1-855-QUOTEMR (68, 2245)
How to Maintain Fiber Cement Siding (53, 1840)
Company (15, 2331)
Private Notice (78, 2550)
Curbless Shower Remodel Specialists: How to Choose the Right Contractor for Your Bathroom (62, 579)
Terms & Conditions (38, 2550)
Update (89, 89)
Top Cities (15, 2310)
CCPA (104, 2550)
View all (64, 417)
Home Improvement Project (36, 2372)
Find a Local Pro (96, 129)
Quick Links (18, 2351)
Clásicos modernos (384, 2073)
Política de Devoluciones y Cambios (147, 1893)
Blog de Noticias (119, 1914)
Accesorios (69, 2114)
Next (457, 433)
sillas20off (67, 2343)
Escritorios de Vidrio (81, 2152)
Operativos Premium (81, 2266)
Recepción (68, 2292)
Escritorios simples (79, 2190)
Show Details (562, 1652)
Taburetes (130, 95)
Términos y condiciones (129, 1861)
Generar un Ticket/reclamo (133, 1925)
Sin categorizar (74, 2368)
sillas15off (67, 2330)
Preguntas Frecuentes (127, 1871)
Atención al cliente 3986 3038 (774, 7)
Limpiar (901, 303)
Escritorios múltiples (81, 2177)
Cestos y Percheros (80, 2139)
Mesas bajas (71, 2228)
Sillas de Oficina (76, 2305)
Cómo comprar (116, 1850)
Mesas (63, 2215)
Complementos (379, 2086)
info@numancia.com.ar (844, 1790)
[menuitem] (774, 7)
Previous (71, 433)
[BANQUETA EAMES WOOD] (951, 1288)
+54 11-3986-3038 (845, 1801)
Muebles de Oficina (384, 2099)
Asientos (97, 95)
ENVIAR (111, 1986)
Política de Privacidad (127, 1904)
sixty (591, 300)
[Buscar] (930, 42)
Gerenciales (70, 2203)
########
Action item:
Referring to the material above, set down exactly the lines between the line with "Company (15, 2331)" and the line with "View all (64, 417)", inclusive, and no other lines.

Task output:
Company (15, 2331)
Private Notice (78, 2550)
Curbless Shower Remodel Specialists: How to Choose the Right Contractor for Your Bathroom (62, 579)
Terms & Conditions (38, 2550)
Update (89, 89)
Top Cities (15, 2310)
CCPA (104, 2550)
View all (64, 417)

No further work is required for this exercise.